Records for locating words and elements:
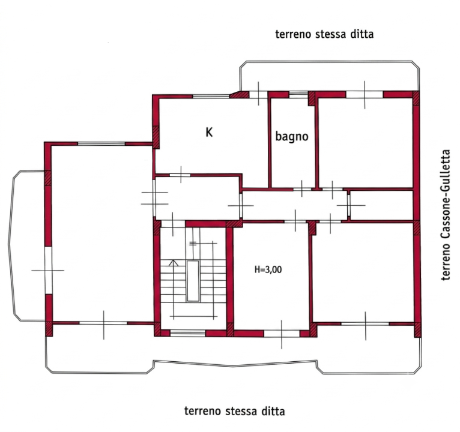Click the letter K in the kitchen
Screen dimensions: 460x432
209,133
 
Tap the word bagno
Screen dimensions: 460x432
292,137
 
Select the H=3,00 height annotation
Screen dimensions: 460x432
268,269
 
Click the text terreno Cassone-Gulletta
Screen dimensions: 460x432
446,215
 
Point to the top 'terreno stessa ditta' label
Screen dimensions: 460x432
324,34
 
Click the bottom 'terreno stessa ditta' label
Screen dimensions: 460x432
234,411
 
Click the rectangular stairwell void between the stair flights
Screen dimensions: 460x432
193,281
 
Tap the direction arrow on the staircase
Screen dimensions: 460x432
174,263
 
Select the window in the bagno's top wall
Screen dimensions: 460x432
298,94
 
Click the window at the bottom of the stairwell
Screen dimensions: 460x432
188,333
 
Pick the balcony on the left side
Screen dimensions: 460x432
27,245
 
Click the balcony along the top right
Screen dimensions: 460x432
330,76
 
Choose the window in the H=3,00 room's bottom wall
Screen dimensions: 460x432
282,334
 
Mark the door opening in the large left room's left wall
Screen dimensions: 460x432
48,270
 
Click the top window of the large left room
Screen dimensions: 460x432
101,143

▶ _Problem to work on_: Reproduce all of the data above line for line, without changing anything, and leave out the pictures.

▶ _The reply_:
Click the letter K in the kitchen
Screen dimensions: 460x432
209,133
 
Tap the word bagno
Screen dimensions: 460x432
292,137
 
Select the H=3,00 height annotation
Screen dimensions: 460x432
268,269
 
Click the text terreno Cassone-Gulletta
Screen dimensions: 460x432
446,215
 
Point to the top 'terreno stessa ditta' label
Screen dimensions: 460x432
324,34
 
Click the bottom 'terreno stessa ditta' label
Screen dimensions: 460x432
234,411
 
Click the rectangular stairwell void between the stair flights
Screen dimensions: 460x432
193,281
 
Tap the direction arrow on the staircase
Screen dimensions: 460x432
174,263
 
Select the window in the bagno's top wall
Screen dimensions: 460x432
298,94
 
Click the window at the bottom of the stairwell
Screen dimensions: 460x432
188,333
 
Pick the balcony on the left side
Screen dimensions: 460x432
27,245
 
Click the balcony along the top right
Screen dimensions: 460x432
330,76
 
Choose the window in the H=3,00 room's bottom wall
Screen dimensions: 460x432
282,334
 
Mark the door opening in the large left room's left wall
Screen dimensions: 460x432
48,270
 
Click the top window of the large left room
Screen dimensions: 460x432
101,143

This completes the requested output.